Kids, the real lesson is pot's not going to hurt you. (Lemme back up: This column is a tribute to Jim Moore, Norman Chad and every other offensive sports columnist who might be out of a job soon with papers closing, because poking fun at the sensitive should never go out of business. Secondly, I don't like Spokane. Keep reading.)

Anyone who wasn't home-schooled has long known pot's no biggie, but the lesson I wish we could take from the picture of the record setting Olympian Michael Phelps inhaling marijuana is that maybe D.A.R.E. never had it right in the first place.

Phelps achieved his goals, smoked to celebrate, and so the world turns.

You'd think.

I KNOW American parents don't want to hear this, and they cover their ears and shut their eyes to block it out, but let me try to drag America out of the dark ages on this one: Pot is harmless. It just makes you want to take a nap.

When you want to take that nap, children, is the only lesson that could be important here.

The secret of life is finding a vocation or craft to which you can devote your everything, the successful eager to wake each morning in its pursuit. Like, say, waking up at 4:30 every morning your whole life to swim laps while in the hopes of becoming an Olympian while the rest of the world sleeps. That said, pursuit leads to accomplishment, which leads to accolades, which leads to 'It's OK to take a nap now.'

If you want to skip pursuit, accomplishment and accolades and head straight for the pillow, then drugs aren't your problem - real life is.

Don't worry, though, we'll still order coffee from you, and I'm sure someone will read your blog post.

NOW THE wife's leaned over, caught a gist of this gem, and the pure and holy are up in arms.

Ninety-seven percent of research indicates marijuana is a gateway drug, they scream, shaking their clenched fists.

That means abusers graduate to harsher forms of substances, and we parents have to stand by and watch our children's lives flush down the drain.

Blah.

Ninety-nine percent of the graduate students conducting those studies were at frat parties just like that South Carolina one six years ago. These are the same guys at 35 whose wives eye them from across the barbecue as they sip one beer with the "my-god-how-I-wish-I-could-relive-the-good-old-days" look on their faces.

They turned out fine, and so did the South Carolina deputies who were the ones throwing keg parties back in high school but now want to crack down on Phelps because he broke the law in their neck of the woods.

That's funny, except not the good kind of funny but rather the sad, embarrassing kind of funny, like when you happen to overhear the next table hitting on the cocktail waitress or catch a grown man pulling the tomato off his hamburger.

(Lemme guess, witty blogger: You're quick enough to minimize the Web page at work before your boss comes around.
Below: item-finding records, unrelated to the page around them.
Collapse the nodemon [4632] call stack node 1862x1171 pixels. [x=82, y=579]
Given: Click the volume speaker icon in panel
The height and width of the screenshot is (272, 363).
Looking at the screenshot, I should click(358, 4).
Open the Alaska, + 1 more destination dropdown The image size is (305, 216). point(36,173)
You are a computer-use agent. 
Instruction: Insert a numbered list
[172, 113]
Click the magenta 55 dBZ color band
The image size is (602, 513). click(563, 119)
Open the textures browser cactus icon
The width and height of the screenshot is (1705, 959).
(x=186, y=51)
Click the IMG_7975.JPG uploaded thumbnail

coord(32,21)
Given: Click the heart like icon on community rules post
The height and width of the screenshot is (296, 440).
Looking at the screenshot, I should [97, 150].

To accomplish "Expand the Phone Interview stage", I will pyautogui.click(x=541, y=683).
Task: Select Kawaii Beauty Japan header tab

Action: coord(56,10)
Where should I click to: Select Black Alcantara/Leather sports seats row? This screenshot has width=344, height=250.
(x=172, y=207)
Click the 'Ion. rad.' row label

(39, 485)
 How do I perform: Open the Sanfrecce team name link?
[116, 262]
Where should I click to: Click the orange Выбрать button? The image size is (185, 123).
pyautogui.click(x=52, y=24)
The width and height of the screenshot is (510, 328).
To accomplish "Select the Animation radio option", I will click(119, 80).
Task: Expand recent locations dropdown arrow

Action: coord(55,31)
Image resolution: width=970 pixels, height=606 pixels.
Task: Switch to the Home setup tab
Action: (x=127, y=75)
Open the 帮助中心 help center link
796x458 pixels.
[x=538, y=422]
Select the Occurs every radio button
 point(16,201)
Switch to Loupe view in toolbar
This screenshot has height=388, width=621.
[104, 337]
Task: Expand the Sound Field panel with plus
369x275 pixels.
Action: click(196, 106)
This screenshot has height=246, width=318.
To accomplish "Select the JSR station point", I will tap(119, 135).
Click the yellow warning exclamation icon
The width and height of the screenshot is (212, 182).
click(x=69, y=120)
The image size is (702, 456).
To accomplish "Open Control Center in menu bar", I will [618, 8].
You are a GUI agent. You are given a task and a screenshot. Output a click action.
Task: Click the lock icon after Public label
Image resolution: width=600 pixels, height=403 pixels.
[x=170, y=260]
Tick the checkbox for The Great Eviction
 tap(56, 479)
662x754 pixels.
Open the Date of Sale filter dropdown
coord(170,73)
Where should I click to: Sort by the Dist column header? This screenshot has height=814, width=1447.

Impressive. We absolutely should take your opinions seriously.)

STILL, SOME insist that Phelps is a disgrace to the Olympic Games, America and himself.

But to anyone living in the real world, he isn't. He's a face behind a few passing moments in our own lives.

We watched his training and devotion pay off in Beijing, cheered, then turned off the television and went back to the real world - the world where grown-ups chase their own vocations, realize waitresses make their money on being friendly, don't blog, and aren't appalled at the thought of a vegetable on their burger.

Now someone get Mike Patrick to write another Spokane editorial, pronto!